Collection entries:
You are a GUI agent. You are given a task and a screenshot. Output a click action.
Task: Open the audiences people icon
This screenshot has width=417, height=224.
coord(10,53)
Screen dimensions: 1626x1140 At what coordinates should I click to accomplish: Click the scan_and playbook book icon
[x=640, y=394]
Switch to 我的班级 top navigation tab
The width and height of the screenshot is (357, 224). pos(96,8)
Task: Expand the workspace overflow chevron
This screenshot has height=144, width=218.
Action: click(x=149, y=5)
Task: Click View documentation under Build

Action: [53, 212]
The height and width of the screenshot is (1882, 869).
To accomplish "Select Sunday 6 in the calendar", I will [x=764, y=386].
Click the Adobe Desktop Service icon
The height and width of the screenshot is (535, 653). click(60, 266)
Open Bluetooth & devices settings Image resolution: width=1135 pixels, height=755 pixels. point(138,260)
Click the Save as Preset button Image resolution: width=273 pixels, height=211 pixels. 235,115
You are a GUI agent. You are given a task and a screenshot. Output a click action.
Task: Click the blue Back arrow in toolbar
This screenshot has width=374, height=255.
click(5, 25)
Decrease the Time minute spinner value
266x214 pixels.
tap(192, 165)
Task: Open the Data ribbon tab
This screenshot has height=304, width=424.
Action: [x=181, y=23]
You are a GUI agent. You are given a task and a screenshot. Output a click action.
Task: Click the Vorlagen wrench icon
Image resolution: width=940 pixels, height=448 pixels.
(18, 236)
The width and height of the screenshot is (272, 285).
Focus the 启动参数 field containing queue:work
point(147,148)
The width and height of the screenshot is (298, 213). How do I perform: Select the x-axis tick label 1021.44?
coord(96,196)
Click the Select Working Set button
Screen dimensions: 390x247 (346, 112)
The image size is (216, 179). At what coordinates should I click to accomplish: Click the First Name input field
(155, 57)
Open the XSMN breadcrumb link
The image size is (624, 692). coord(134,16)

Brief —
Using the data above, transcribe the lines that run from the line with "Open Bluetooth &" to the line with "Task: Open the Data ribbon tab", both ends kept, and output nothing else.

Answer space —
Open Bluetooth & devices settings Image resolution: width=1135 pixels, height=755 pixels. point(138,260)
Click the Save as Preset button Image resolution: width=273 pixels, height=211 pixels. 235,115
You are a GUI agent. You are given a task and a screenshot. Output a click action.
Task: Click the blue Back arrow in toolbar
This screenshot has width=374, height=255.
click(5, 25)
Decrease the Time minute spinner value
266x214 pixels.
tap(192, 165)
Task: Open the Data ribbon tab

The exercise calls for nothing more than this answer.